Oh my! I just did it. I brought up what no one wants to talk about – dying.
But honestly, as I pulled together my course “Create A Life-Story in 3 Easy Steps Without the Overwhelm”, I not only heard but witnessed the reality that talking about a life ending, or death, is soooo uncomfortable for folks. And we get a bit unrealistic about it as well.
When I said something to a friend about her doing her life-story, she laughed and said “But I am not dead yet.” Just let that sink in a bit – so you think you’ll be able to do it “after” death??? Really?
OK, I have to own some thinking that is just as unrealistic – and I say it jokingly even though I am afraid I probably am buying in to it a bit, too. I say I have too many unfinished projects so surely the Lord won’t take me home yet! I think I just heard a chuckle upstairs in the clouds. Hmmm.
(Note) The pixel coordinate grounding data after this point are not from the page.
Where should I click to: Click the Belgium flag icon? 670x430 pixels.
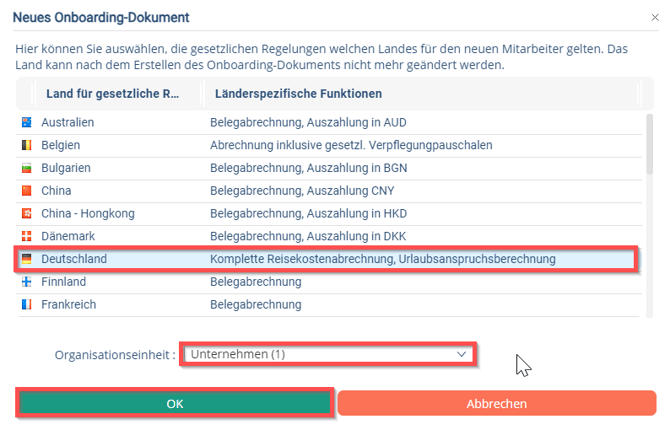pos(26,145)
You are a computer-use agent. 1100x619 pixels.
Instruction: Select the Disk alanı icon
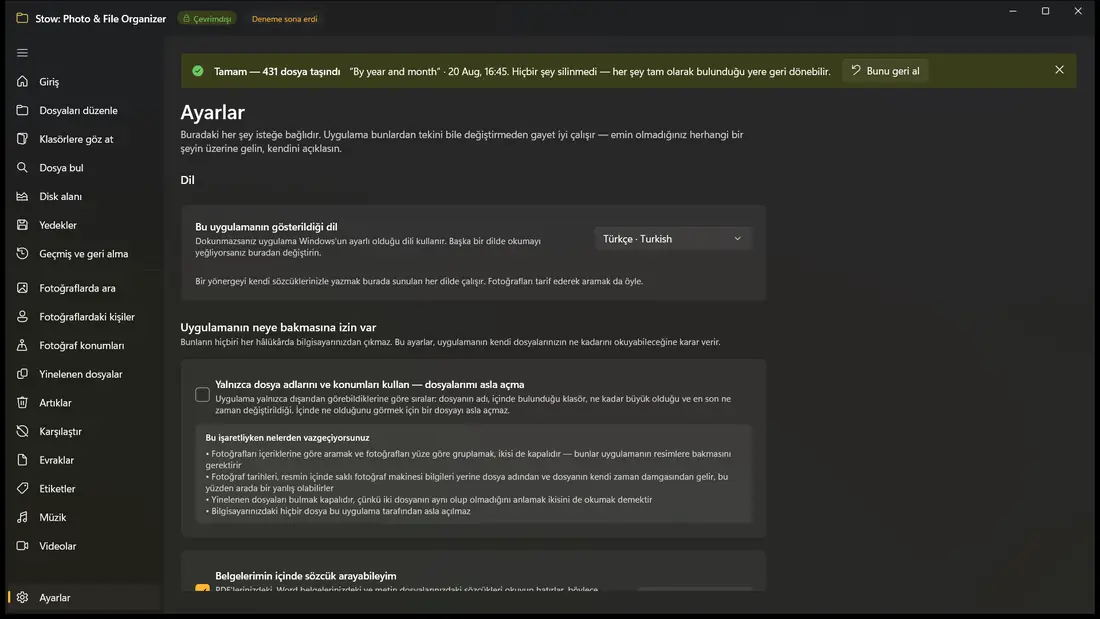coord(22,197)
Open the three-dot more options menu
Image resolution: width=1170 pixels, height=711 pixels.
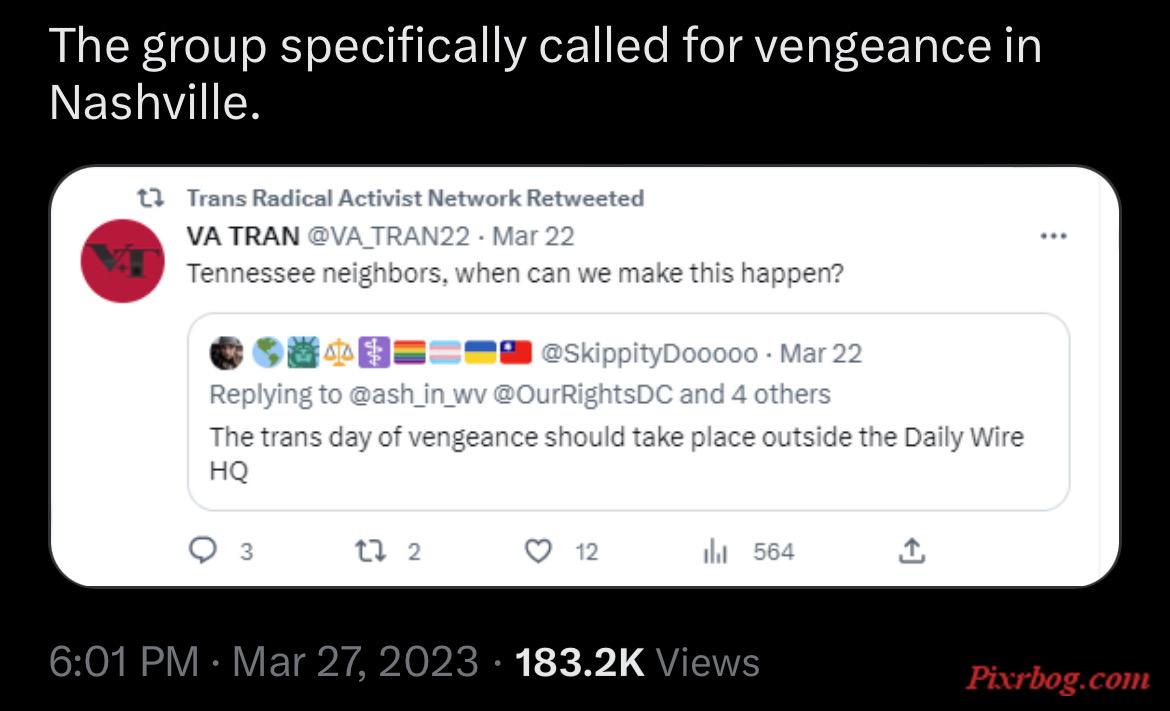coord(1053,236)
Yep, you know me – I had to do a little research. It was interesting. And nailed it. Here are a psychotherapist’s (Ashley Gerwig, MA, NCC) list of “Why We Don’t Talk About Death (But Should)”:
>>We don’t feel prepared –too much debt, not enough life insurance, no pre-planning. I can relate.
>>We don’t want to traumatize our loved ones –we think about how distressed we felt when we had to face the fact that our loved ones wouldn’t live forever — and we don’t want to upset those closest to us.
>>We fear a family dispute –talking about end-of-life planning, funeral wishes, inheritance matters when a financially irresponsible person is in the mix, wanting to be cremated when you know it will upset Aunt Sue — these can make tempers flare, feelings get hurt and impact relationships.
>>It makes us think about all we haven’t accomplished—we didn’t take that trip to Europe, finish a degree, learn that special skill we always wanted. These can prompt anxiety, sadness and even depression. He was so right when he shared that most of us subconsciously believe that we will live for a long time – regardless of our age or health. Thinking about mortality forces a self-evaluation of that.
>>We feel badly about asking loved ones to do work on our behalf—talking about death leads to discussions about work to be done afterward. Who must deal with all this? It requires time and energy and we feel badly about handing off all this work to someone – when we won’t be around to help!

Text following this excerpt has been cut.